Problem to work on: Copy out the lines running from the one containing "Task: Open the Per page 40 dropdown" down through the one containing "Action: pyautogui.click(x=1105, y=291)", keeping both of those lines. Output nothing else from the entries that follow.

-------- Records shown --------

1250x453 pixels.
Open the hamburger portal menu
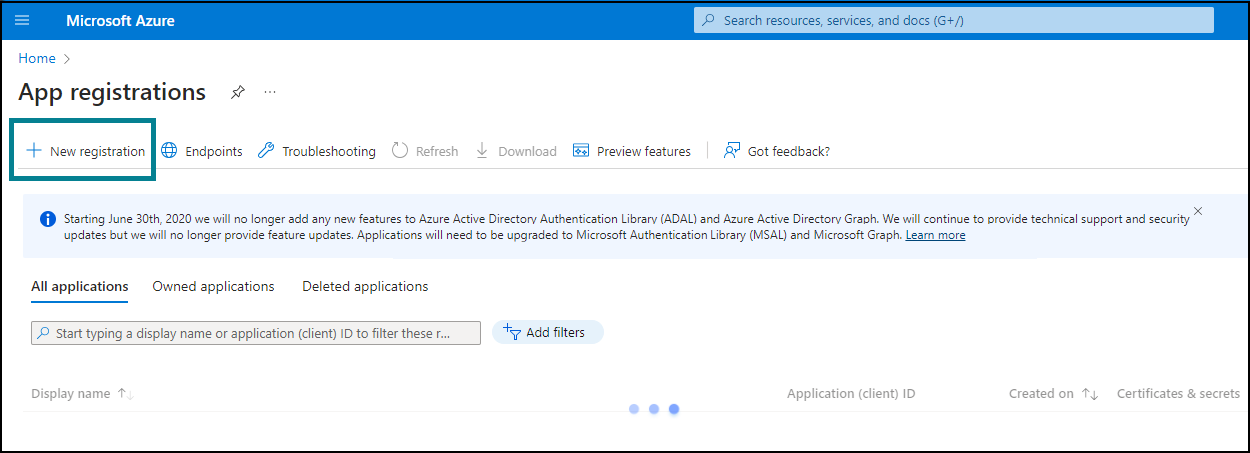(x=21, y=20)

--------
-------- Records shown --------

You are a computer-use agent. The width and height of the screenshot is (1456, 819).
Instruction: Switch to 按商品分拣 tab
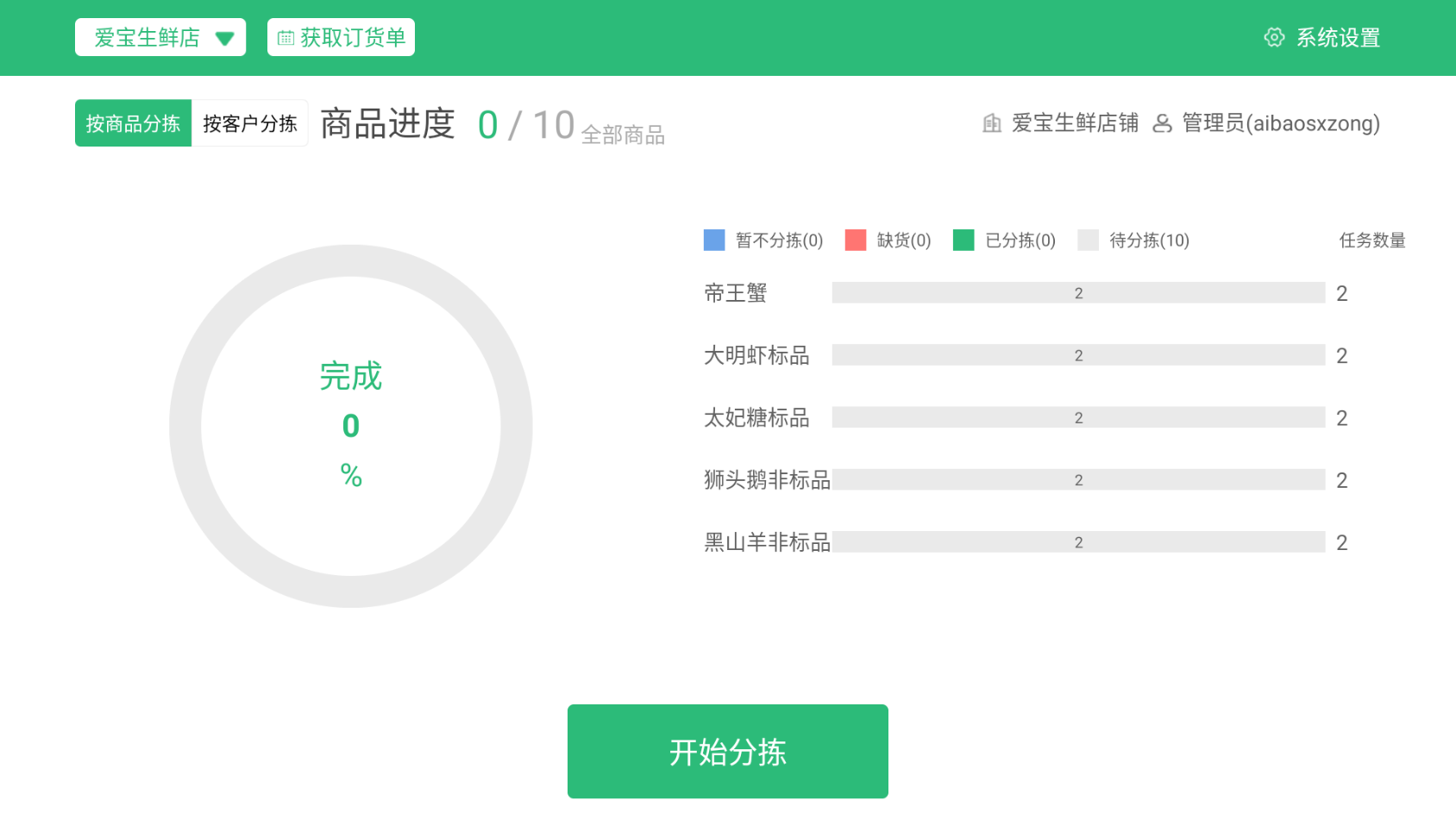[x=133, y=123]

--------
-------- Records shown --------

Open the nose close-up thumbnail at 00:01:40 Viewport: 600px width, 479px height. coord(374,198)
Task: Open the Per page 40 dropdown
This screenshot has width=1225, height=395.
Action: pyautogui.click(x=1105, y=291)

--------

Solution for this problem:
Task: Open the Per page 40 dropdown
This screenshot has width=1225, height=395.
Action: pyautogui.click(x=1105, y=291)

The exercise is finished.